The Thermalright Peerless Assassin 120 SE is the right cooler for the 9800X3D. AMD’s flagship gaming CPU has a 120W TDP that any dual-tower handles comfortably. Spending $100 on a 240mm AIO buys you 3–5°C under sustained all-core load — which doesn’t affect gaming performance or boost clock behavior on this chip.
Can a 240mm AIO handle the Core i9-14900K under sustained load?

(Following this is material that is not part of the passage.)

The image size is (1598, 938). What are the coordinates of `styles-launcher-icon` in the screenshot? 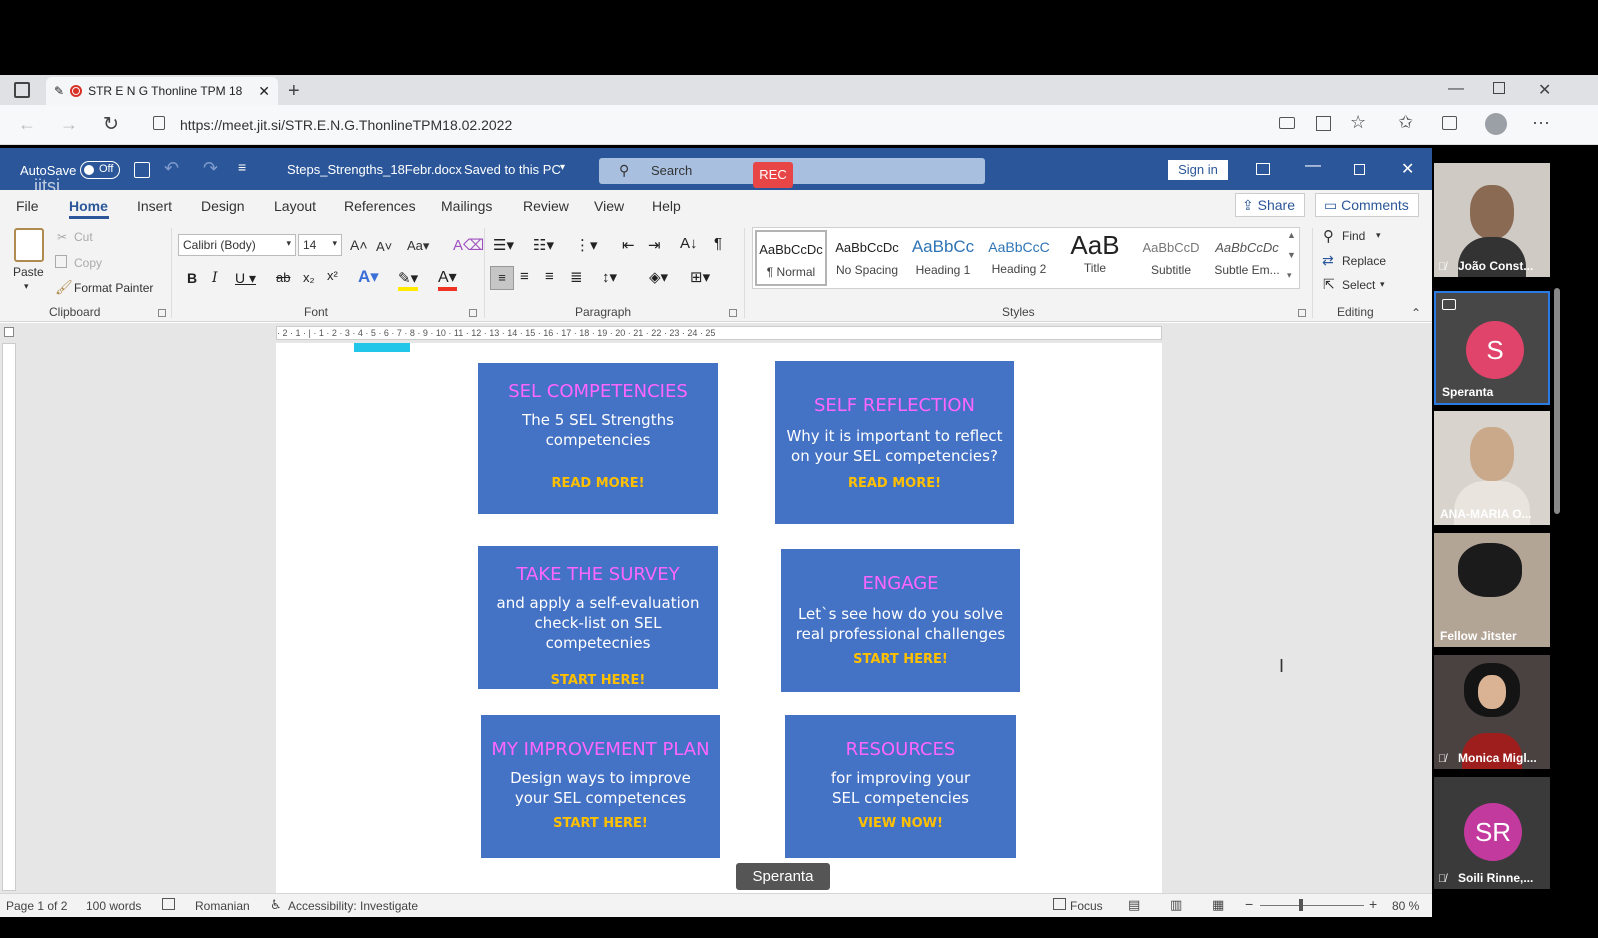 It's located at (1302, 313).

Yes, but it’ll run its fans harder and louder than a 280mm or 360mm AIO would. The Arctic Liquid Freezer III Pro 240’s thick 38mm radiator and VRM fan give it more headroom than standard 240mm AIOs for this chip, but expect fan speeds to rise under sustained Cinebench or rendering workloads. For daily use and gaming, a 240mm AIO is adequate. For extended compute workloads, step up to 280mm or 360mm.
Do AIOs need maintenance?
Modern sealed AIOs require zero maintenance. The coolant is sealed at the factory and doesn’t need to be refilled or changed. The pump can develop a rattle or fail after 5–8 years; air coolers don’t have this failure mode. Both categories are effectively maintenance-free for the life of a typical build.
What case clearance do I need for the Noctua NH-D15 G2?

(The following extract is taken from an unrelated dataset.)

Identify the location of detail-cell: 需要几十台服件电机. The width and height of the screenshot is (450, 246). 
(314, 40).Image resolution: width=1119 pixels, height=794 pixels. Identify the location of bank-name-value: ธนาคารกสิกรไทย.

168mm minimum from motherboard tray to side panel. Most standard ATX mid-towers (Fractal North, Lian Li Lancool 216, NZXT H510) have 160–170mm clearance — verify your specific case spec. Compact mid-towers and mATX cases are a tighter fit.
The Bottom Line
For most builders pairing with a mainstream gaming CPU, the Thermalright Peerless Assassin 120 SE at $35 is the correct answer — it’s quieter, more reliable, and nearly as capable thermally as AIOs costing twice as much. If you’re running a high-TDP Intel or AMD chip under sustained workloads, the Arctic Liquid Freezer III Pro 240 at $79 delivers the best thermal performance in the 240mm AIO category without paying a premium for LCD cosmetics. The Noctua NH-D15 G2 at $179 is the right pick for builders who want air-cooler reliability at AIO-class performance and plan to stay on the same cooler through the next CPU generation.